Прохладный зеленый свет сочился сквозь цветные, ромбами, стекла скошенных треугольных стен, и бриз, залетающий в двери, приносил аромат цветов и фруктов из сада.
— Твои уши расслышали верно, — сказала Дени. — Я хочу купить их всех. Скажи это добрым господам.
Сегодня она оделась по-квартийски. Густо-лиловый шелк подчеркивал цвет ее глаз, оставляя левую грудь открытой. Пока добрые господа Астапора вполголоса совещались между собой, Дени пригубила терпкое вино из хурмы в высоком серебряном кубке. Она не могла разобрать все, что они говорят, но поняла, что в них взыграла алчность.
Каждому из восьми купцов прислуживали двое-трое рабов, а Граздану, самому старшему, целых шесть. Поэтому Дени, чтобы не казаться нищенкой, привела с собой Ирри и Чхику в шароварах из песочного шелка и расписных безрукавках, захватила Белобородого, Бельваса и своих кровных всадников. Сир Джорах стоял позади нее, потея в своем зеленом камзоле с черным медведем Мормонтов на груди. Запах его пота составлял здоровый противовес приторным духам, которыми поливали себя астапорцы.
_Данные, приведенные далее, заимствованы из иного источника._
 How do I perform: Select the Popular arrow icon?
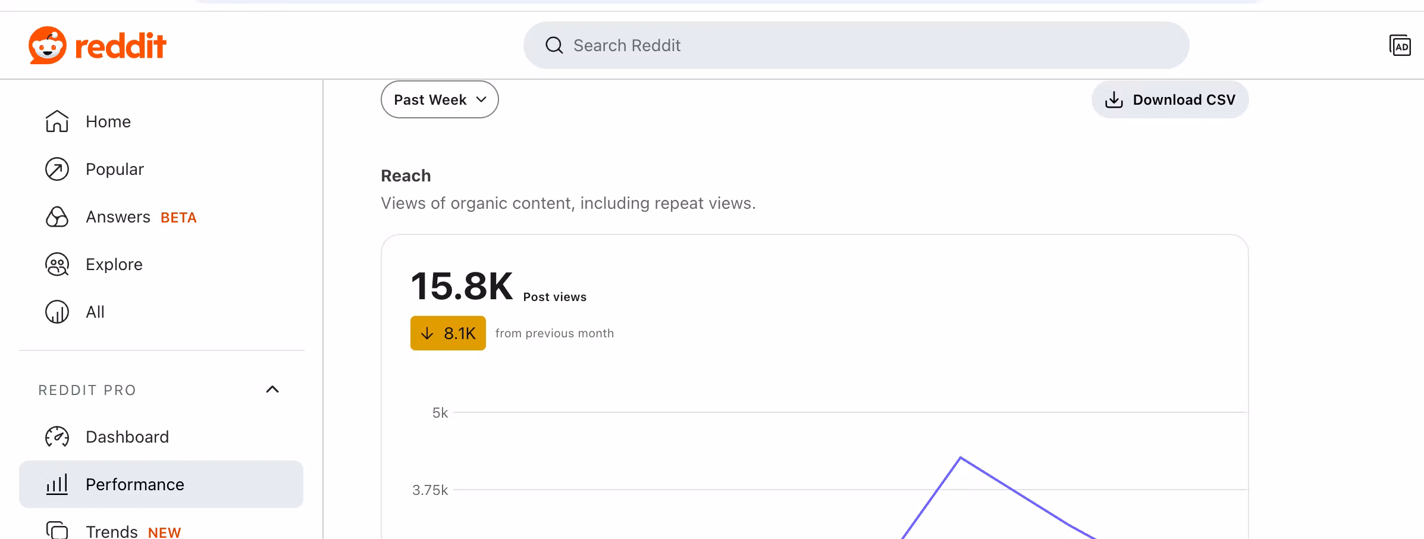[x=57, y=169]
— Всех, — проворчал Кразнис мо Наклоз, нынче благоухающий персиком. — Полных тысяч у нас восемь — она это имеет в виду, говоря «всех»? Есть еще шесть сотен, составляющих часть будущей девятой тысячи. Она их тоже возьмет?
— Да, — подтвердила Дени, когда ей перевели вопрос. — Восемь тысяч, шесть сотен… и тех, кто еще проходит обучение и не заслужил пока остроконечные шапки.
Кразнис обернулся к своим собратьям, и они снова начали совещаться. Переводчица назвала Дени их имена, но трудно было запомнить всех с первого раза. Четверо из них, кажется, носили имя Граздан — видимо, в честь Граздана Великого, основавшего на заре времен древний Гис. Все эти дородные мужчины с янтарной кожей, широконосые и темноглазые походили друг на друга. Их жесткие курчавые волосы были черными, темно-рыжими или представляли собой свойственную только гискарцам смесь черного с рыжиной. Все они носили токары — одеяние, дозволенное только свободнорожденным мужчинам Астапора.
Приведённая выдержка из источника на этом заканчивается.